Why, did you pay cash?
So you paid Seventeen Thousand Dollars ($17,000.00) in cash for that tractor?
A: That's correct.
Q: Where did you get the cash from?
A: I don't think that's important.
Q: Where did you get it from?
A: Pardon me?
Q: Where did you get it from?
A: What, the cash?
A: Where you usually get cash.
Q: I don't know, where do you usually get cash?
A: I don't know. A lotta times I borrow it.
Q: Okay, so you borrowed it. Who did you borrow it from?
A: (Laughs) I have no idea. It's ten years ago.
Transcript at 43-47 (emphases added).
In its judgment entry, the trial court made the following relevant findings of fact:
3. Mr. Tracy suspected there may have been some illegal activities and that the Morells did not own the tractor;
4. Tracy informed the Orange County Sheriff who oversaw the investigation. There were no proven irregularities and there was no evidence of a crime found. The Prosecuting Attorney of Orange County released the impound and declined to file any criminal charges against the Morells;
5. Tracy has made no effort to take possession of the tractor, an implement that was impounded by his act and unverified suspicion;
6. Pursuant to IC 9-18-1-1 registration license plates and titles are not required of farm tractors, as a matter of law this article does not apply to farm wagons, farm tractors, or farm machinery;
7. James S. Tracy is the equitable owner of the tractor and has been throughout the pendency of this action. Any charges incurred due to impounding and storage is the obligation of the owner;
8. Steve and Pauline Morell have an enforceable promissory note signed by Mr. Tracy. Mr. Tracy owes the Morells the balance of the obligation, being $4,000.00.
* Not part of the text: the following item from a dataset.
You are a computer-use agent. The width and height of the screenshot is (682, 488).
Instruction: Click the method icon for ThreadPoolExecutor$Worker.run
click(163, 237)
Id. at 5 (emphases added). The trial court then "dismissed" Tracy's complaint with prejudice for "fail[ure] to bear his burden of proof." Id. at 6. This appeal ensued.
DISCUSSION AND DECISION
Morell has not filed an appellee's brief. Thus, we will not undertake the burden of developing arguments for the appellee. Painter v. Painter, 773 N.E.2d 281, 282 (Ind.Ct.App. 2002). Applying a less stringent standard of review, we may reverse the trial court if the appellant establishes prima facie error. Id. Prima facie error is defined as at first sight, on first appearance, or on the face of it. Id.
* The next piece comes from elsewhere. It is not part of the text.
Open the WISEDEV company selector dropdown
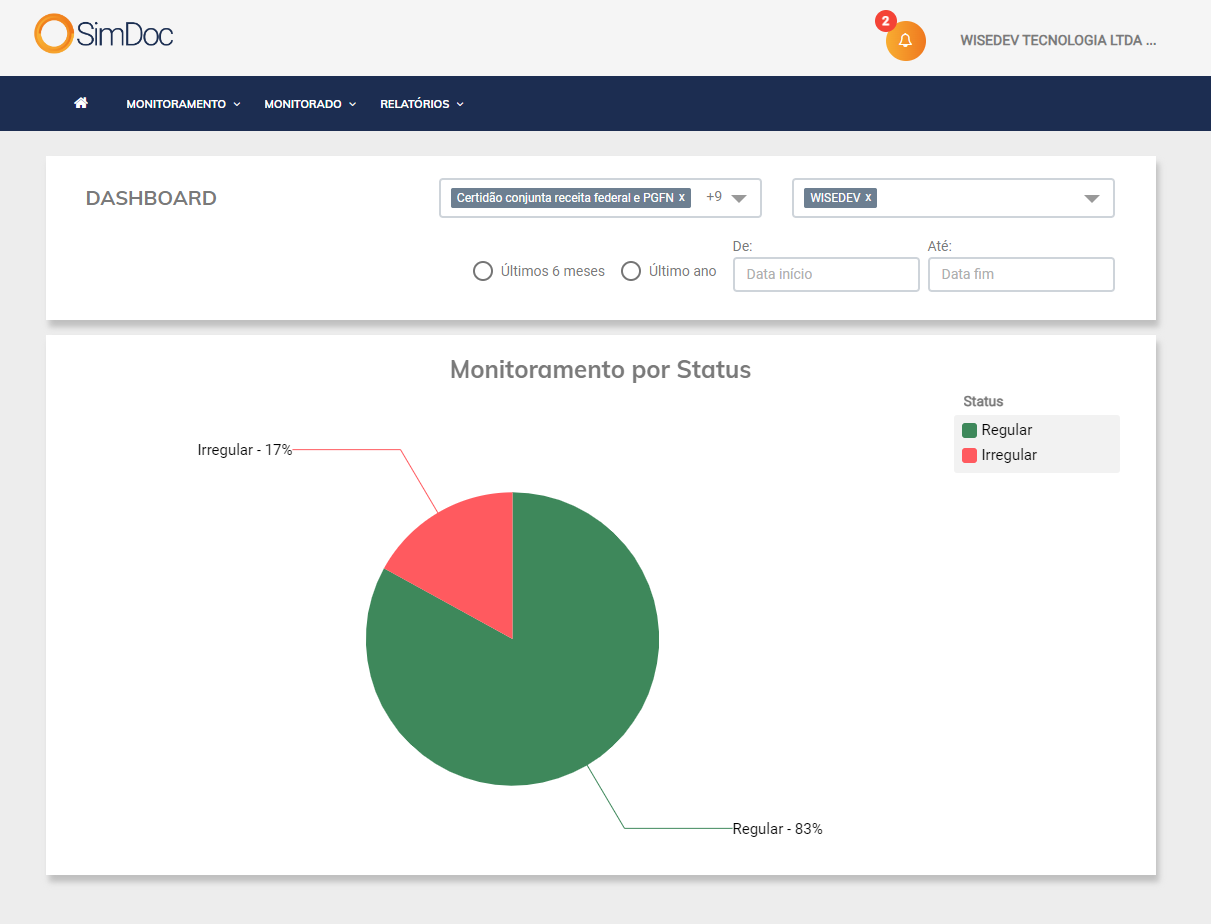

The trial court entered findings and conclusions sua sponte. Sua sponte findings control only as to the issues they cover and a general judgment will control as to the issues upon which there are no findings. Mullin v. Mullin, 634 N.E.2d 1340, 1341 (Ind.Ct.App. 1994). A general judgment entered with findings will be affirmed if it can be sustained on any legal theory supported by the evidence. Id. When a court has made special findings of fact, an appellate court reviews sufficiency of the evidence using a two-step process. First, it must determine whether the evidence supports the trial court's findings of fact; second, it must determine whether those findings of fact support the trial court's conclusions of law. Estate of Reasor v. Putnam County, 635 N.E.2d 153, 158 (Ind. 1994). Findings will only be set aside if they are clearly erroneous. Id. Findings are clearly erroneous only when the record contains no facts to support them either directly or by inference. Id. A judgment is clearly erroneous if it applies the wrong legal standard to properly found facts. State v. Van Cleave, 674 N.E.2d 1293, 1296 (Ind. 1996), reh'g granted in part, 681 N.E.2d 181 (Ind. 1997). In order to determine that a finding or conclusion is clearly erroneous, an appellate court's review of the evidence must leave it with the firm conviction that a mistake has been made. Id. at 1295.
Initially, we observe that the trial court sua sponte dismissed Tracy's complaint with prejudice following a bench trial. This court has held that a trial court may not sua sponte dismiss an action unless the court lacks jurisdiction or is otherwise authorized by statute or the rules of procedure. See Alleshouse v. State Student Assistance Comm'n, 565 N.E.2d 340, 344 (Ind.Ct.App. 1991). We hold that it was error for the trial court simply to dismiss Tracy's complaint. While the trial court held otherwise, Tracy stated a claim and presented ample direct testimony and circumstantial evidence supporting a reasonable inference that Morell knowingly misrepresented his ownership of the tractor when he sold it to Tracy.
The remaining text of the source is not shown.